◆ **Activity**: Each record below should be written out again exactly as given.

◆ **Source data**:
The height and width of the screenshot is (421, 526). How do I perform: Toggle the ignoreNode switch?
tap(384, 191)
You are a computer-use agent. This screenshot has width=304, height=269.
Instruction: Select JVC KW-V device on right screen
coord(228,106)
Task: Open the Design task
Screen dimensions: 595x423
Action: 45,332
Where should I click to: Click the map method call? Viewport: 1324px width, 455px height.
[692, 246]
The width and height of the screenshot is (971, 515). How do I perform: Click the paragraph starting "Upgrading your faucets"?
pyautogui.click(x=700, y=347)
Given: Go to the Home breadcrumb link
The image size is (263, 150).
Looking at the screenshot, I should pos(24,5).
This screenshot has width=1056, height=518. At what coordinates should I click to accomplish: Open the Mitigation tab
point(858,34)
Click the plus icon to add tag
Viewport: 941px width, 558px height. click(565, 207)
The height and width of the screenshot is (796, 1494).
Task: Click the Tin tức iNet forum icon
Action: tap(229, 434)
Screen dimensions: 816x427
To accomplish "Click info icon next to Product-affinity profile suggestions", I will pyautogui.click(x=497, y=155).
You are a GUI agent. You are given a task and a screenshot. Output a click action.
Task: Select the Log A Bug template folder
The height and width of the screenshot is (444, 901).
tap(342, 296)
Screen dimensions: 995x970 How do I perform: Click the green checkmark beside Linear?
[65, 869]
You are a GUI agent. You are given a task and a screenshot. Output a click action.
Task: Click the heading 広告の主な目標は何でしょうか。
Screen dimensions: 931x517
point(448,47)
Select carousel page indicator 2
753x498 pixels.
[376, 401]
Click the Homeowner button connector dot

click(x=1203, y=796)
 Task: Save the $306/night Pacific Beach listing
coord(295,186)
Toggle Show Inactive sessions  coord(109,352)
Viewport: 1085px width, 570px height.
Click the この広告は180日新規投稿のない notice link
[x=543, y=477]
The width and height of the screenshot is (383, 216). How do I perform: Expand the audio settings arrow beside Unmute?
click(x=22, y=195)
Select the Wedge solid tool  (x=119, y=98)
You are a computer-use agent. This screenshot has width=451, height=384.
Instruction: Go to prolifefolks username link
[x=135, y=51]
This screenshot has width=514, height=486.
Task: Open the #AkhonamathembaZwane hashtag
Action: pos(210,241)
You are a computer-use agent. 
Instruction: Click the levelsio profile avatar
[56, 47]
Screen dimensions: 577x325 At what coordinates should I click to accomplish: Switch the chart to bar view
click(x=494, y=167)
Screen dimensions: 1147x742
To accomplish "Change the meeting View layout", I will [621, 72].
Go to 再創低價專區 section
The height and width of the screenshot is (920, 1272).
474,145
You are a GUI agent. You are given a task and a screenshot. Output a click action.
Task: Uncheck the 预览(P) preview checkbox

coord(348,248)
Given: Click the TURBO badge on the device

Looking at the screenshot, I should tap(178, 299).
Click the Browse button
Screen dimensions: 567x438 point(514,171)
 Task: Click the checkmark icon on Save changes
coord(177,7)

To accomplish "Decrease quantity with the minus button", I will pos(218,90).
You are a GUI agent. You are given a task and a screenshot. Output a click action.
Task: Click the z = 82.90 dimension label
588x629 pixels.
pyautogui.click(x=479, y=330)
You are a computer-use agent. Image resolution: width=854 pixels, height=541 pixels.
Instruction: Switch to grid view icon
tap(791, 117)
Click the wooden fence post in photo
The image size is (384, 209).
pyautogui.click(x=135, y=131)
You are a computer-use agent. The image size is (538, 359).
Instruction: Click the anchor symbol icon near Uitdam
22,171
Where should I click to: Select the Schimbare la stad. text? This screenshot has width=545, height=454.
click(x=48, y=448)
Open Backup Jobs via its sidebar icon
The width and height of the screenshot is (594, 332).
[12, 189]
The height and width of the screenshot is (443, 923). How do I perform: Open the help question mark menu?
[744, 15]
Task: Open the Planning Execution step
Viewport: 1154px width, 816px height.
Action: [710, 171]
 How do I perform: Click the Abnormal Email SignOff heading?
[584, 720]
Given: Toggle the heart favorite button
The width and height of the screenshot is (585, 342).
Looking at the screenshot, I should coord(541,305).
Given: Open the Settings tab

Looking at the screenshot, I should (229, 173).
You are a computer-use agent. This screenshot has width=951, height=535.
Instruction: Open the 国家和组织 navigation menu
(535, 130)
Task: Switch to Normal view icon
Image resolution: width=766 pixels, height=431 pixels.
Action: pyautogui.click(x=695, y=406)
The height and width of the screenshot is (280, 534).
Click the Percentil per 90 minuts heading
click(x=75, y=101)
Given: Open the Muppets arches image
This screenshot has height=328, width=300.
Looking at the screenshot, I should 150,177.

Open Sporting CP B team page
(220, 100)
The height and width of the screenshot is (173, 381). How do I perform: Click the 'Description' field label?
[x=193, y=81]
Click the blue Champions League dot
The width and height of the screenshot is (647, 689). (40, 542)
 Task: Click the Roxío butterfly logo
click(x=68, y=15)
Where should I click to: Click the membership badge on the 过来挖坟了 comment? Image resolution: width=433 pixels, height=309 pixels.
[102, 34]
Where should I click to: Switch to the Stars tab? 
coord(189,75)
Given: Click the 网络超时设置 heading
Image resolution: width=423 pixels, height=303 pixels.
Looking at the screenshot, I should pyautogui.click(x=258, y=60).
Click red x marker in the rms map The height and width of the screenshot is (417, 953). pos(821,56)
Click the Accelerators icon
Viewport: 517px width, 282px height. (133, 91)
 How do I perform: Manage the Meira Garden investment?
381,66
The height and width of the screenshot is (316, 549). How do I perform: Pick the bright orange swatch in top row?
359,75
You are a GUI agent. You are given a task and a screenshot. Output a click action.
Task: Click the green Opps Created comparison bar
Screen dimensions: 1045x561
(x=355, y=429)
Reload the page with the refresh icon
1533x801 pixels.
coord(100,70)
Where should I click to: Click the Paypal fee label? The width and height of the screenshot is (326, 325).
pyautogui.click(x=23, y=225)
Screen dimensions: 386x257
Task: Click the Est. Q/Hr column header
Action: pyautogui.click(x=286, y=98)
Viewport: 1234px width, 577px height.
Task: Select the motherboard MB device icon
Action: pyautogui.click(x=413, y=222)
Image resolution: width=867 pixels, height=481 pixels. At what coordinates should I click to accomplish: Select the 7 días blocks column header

◆ **Exercise solution**:
The height and width of the screenshot is (421, 526). How do I perform: Toggle the ignoreNode switch?
tap(384, 191)
You are a computer-use agent. This screenshot has width=304, height=269.
Instruction: Select JVC KW-V device on right screen
coord(228,106)
Task: Open the Design task
Screen dimensions: 595x423
Action: 45,332
Where should I click to: Click the map method call? Viewport: 1324px width, 455px height.
[692, 246]
The width and height of the screenshot is (971, 515). How do I perform: Click the paragraph starting "Upgrading your faucets"?
pyautogui.click(x=700, y=347)
Given: Go to the Home breadcrumb link
The image size is (263, 150).
Looking at the screenshot, I should pos(24,5).
This screenshot has width=1056, height=518. At what coordinates should I click to accomplish: Open the Mitigation tab
point(858,34)
Click the plus icon to add tag
Viewport: 941px width, 558px height. click(565, 207)
The height and width of the screenshot is (796, 1494).
Task: Click the Tin tức iNet forum icon
Action: tap(229, 434)
Screen dimensions: 816x427
To accomplish "Click info icon next to Product-affinity profile suggestions", I will pyautogui.click(x=497, y=155).
You are a GUI agent. You are given a task and a screenshot. Output a click action.
Task: Select the Log A Bug template folder
The height and width of the screenshot is (444, 901).
tap(342, 296)
Screen dimensions: 995x970 How do I perform: Click the green checkmark beside Linear?
[65, 869]
You are a GUI agent. You are given a task and a screenshot. Output a click action.
Task: Click the heading 広告の主な目標は何でしょうか。
Screen dimensions: 931x517
point(448,47)
Select carousel page indicator 2
753x498 pixels.
[376, 401]
Click the Homeowner button connector dot

click(x=1203, y=796)
 Task: Save the $306/night Pacific Beach listing
coord(295,186)
Toggle Show Inactive sessions  coord(109,352)
Viewport: 1085px width, 570px height.
Click the この広告は180日新規投稿のない notice link
[x=543, y=477]
The width and height of the screenshot is (383, 216). How do I perform: Expand the audio settings arrow beside Unmute?
click(x=22, y=195)
Select the Wedge solid tool  (x=119, y=98)
You are a computer-use agent. This screenshot has width=451, height=384.
Instruction: Go to prolifefolks username link
[x=135, y=51]
This screenshot has width=514, height=486.
Task: Open the #AkhonamathembaZwane hashtag
Action: pos(210,241)
You are a computer-use agent. 
Instruction: Click the levelsio profile avatar
[56, 47]
Screen dimensions: 577x325 At what coordinates should I click to accomplish: Switch the chart to bar view
click(x=494, y=167)
Screen dimensions: 1147x742
To accomplish "Change the meeting View layout", I will [621, 72].
Go to 再創低價專區 section
The height and width of the screenshot is (920, 1272).
474,145
You are a GUI agent. You are given a task and a screenshot. Output a click action.
Task: Uncheck the 预览(P) preview checkbox

coord(348,248)
Given: Click the TURBO badge on the device

Looking at the screenshot, I should tap(178, 299).
Click the Browse button
Screen dimensions: 567x438 point(514,171)
 Task: Click the checkmark icon on Save changes
coord(177,7)

To accomplish "Decrease quantity with the minus button", I will pos(218,90).
You are a GUI agent. You are given a task and a screenshot. Output a click action.
Task: Click the z = 82.90 dimension label
588x629 pixels.
pyautogui.click(x=479, y=330)
You are a computer-use agent. Image resolution: width=854 pixels, height=541 pixels.
Instruction: Switch to grid view icon
tap(791, 117)
Click the wooden fence post in photo
The image size is (384, 209).
pyautogui.click(x=135, y=131)
You are a computer-use agent. The image size is (538, 359).
Instruction: Click the anchor symbol icon near Uitdam
22,171
Where should I click to: Select the Schimbare la stad. text? This screenshot has width=545, height=454.
click(x=48, y=448)
Open Backup Jobs via its sidebar icon
The width and height of the screenshot is (594, 332).
[12, 189]
The height and width of the screenshot is (443, 923). How do I perform: Open the help question mark menu?
[744, 15]
Task: Open the Planning Execution step
Viewport: 1154px width, 816px height.
Action: [710, 171]
 How do I perform: Click the Abnormal Email SignOff heading?
[584, 720]
Given: Toggle the heart favorite button
The width and height of the screenshot is (585, 342).
Looking at the screenshot, I should coord(541,305).
Given: Open the Settings tab

Looking at the screenshot, I should (229, 173).
You are a computer-use agent. This screenshot has width=951, height=535.
Instruction: Open the 国家和组织 navigation menu
(535, 130)
Task: Switch to Normal view icon
Image resolution: width=766 pixels, height=431 pixels.
Action: pyautogui.click(x=695, y=406)
The height and width of the screenshot is (280, 534).
Click the Percentil per 90 minuts heading
click(x=75, y=101)
Given: Open the Muppets arches image
This screenshot has height=328, width=300.
Looking at the screenshot, I should 150,177.

Open Sporting CP B team page
(220, 100)
The height and width of the screenshot is (173, 381). How do I perform: Click the 'Description' field label?
[x=193, y=81]
Click the blue Champions League dot
The width and height of the screenshot is (647, 689). (40, 542)
 Task: Click the Roxío butterfly logo
click(x=68, y=15)
Where should I click to: Click the membership badge on the 过来挖坟了 comment? Image resolution: width=433 pixels, height=309 pixels.
[102, 34]
Where should I click to: Switch to the Stars tab? 
coord(189,75)
Given: Click the 网络超时设置 heading
Image resolution: width=423 pixels, height=303 pixels.
Looking at the screenshot, I should pyautogui.click(x=258, y=60).
Click red x marker in the rms map The height and width of the screenshot is (417, 953). pos(821,56)
Click the Accelerators icon
Viewport: 517px width, 282px height. (133, 91)
 How do I perform: Manage the Meira Garden investment?
381,66
The height and width of the screenshot is (316, 549). How do I perform: Pick the bright orange swatch in top row?
359,75
You are a GUI agent. You are given a task and a screenshot. Output a click action.
Task: Click the green Opps Created comparison bar
Screen dimensions: 1045x561
(x=355, y=429)
Reload the page with the refresh icon
1533x801 pixels.
coord(100,70)
Where should I click to: Click the Paypal fee label? The width and height of the screenshot is (326, 325).
pyautogui.click(x=23, y=225)
Screen dimensions: 386x257
Task: Click the Est. Q/Hr column header
Action: pyautogui.click(x=286, y=98)
Viewport: 1234px width, 577px height.
Task: Select the motherboard MB device icon
Action: pyautogui.click(x=413, y=222)
Image resolution: width=867 pixels, height=481 pixels. At what coordinates should I click to accomplish: Select the 7 días blocks column header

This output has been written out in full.